Cliff Ashby’s A Few Late Flowers is a collection preoccupied with age and the process of aging. Given the poet’s advanced years (born in 1919), this is perhaps unsurprising. But the poems never lapse into a monotony of meditations on transience, thanks mainly to the wicked sense of humour displayed throughout. In one poem, ‘A Spent Force’, the poet has a half-seen conversation with a prostitute to hilarious effect:

 

 

Good day to you, Madam,

And spherical objects to you too!

I will endeavour to do

As you suggest, but my

Prostate gland is …

 

 

Indeed, it is where the poems leave their sense of humour behind that they begin to waver somewhat.

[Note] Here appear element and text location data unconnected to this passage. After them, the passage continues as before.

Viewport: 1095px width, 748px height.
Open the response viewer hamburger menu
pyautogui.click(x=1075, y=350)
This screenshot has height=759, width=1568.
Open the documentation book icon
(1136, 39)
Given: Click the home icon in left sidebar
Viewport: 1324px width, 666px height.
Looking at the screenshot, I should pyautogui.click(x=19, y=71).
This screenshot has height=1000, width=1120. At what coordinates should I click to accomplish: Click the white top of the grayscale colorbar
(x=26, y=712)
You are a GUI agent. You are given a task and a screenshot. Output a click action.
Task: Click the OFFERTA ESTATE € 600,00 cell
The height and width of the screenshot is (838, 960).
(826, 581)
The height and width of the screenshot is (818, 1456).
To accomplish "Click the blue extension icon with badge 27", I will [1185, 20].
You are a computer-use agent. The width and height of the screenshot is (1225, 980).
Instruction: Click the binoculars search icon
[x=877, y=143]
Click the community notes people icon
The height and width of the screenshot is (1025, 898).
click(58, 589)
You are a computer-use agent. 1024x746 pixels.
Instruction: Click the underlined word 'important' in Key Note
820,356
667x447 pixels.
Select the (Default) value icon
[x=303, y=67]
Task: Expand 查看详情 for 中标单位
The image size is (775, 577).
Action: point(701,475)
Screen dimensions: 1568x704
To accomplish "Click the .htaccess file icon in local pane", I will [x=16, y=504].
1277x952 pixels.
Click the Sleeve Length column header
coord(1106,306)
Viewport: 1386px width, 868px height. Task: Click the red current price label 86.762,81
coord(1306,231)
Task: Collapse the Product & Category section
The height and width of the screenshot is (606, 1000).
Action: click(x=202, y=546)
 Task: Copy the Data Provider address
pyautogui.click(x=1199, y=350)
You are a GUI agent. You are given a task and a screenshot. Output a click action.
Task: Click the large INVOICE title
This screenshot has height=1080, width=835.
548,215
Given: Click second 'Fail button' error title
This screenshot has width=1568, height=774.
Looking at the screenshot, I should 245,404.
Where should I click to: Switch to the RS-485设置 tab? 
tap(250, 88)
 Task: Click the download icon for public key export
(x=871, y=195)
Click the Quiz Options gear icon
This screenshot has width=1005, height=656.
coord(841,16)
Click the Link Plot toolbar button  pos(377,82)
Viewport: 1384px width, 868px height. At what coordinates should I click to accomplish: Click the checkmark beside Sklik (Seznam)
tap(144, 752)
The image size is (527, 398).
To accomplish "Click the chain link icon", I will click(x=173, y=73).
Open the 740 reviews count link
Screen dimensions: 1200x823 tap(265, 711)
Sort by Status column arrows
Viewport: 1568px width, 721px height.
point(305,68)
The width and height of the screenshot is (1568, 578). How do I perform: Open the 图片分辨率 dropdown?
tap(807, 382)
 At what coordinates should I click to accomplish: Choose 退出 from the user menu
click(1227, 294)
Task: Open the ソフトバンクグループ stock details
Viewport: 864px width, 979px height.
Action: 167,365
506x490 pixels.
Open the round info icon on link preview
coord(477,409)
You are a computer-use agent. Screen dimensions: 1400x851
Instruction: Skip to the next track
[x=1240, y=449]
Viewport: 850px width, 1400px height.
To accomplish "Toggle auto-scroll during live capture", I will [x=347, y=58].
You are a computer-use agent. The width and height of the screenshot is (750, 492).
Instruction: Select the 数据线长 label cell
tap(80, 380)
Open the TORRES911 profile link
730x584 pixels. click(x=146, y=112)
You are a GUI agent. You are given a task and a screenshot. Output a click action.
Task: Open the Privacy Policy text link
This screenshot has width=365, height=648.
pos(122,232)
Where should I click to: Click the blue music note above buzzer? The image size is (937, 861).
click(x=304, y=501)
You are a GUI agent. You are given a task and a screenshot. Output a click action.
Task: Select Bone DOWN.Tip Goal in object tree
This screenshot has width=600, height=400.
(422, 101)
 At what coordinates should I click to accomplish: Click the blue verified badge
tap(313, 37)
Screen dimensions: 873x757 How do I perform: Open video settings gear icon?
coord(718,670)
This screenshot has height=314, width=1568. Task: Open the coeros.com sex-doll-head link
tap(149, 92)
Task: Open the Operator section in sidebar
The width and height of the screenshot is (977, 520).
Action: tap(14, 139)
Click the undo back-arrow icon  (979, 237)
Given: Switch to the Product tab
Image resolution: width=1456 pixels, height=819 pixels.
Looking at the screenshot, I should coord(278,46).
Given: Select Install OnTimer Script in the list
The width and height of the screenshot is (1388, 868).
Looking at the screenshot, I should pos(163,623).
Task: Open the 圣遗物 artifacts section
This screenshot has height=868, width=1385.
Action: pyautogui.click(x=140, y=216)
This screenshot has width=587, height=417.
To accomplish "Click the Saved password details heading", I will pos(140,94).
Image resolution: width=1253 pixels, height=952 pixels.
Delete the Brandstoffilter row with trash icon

A prevalent theme of the collection is religion—or at least the poet’s relationship with God and his faith. Compare these delightfully quirky lines from ‘It Being Lent’:

 

 

On the bar a small white dog sat,

Around its neck a Leeds United scarf,

Under its nose, half drunk, a pint of beer.

Lying beside the dog a set of plastic teeth

Shrilled out their clockwork mirth.

The dog it caught my eye,

The teeth cried out

This night your soul may be required of you

 

 

with the promisingly-titled ‘Bothered by God’:

 

 

He revealed Himself

To me as love

And filled my heart

With Grace.

My eyes

Saw fallen men

As beautiful

Sons of God.

 

 

Self-conscious irony is never far away, but these sermonesque passages risk turning this reader off. That said, there is some delightfully funny, honestly recounted poetry here.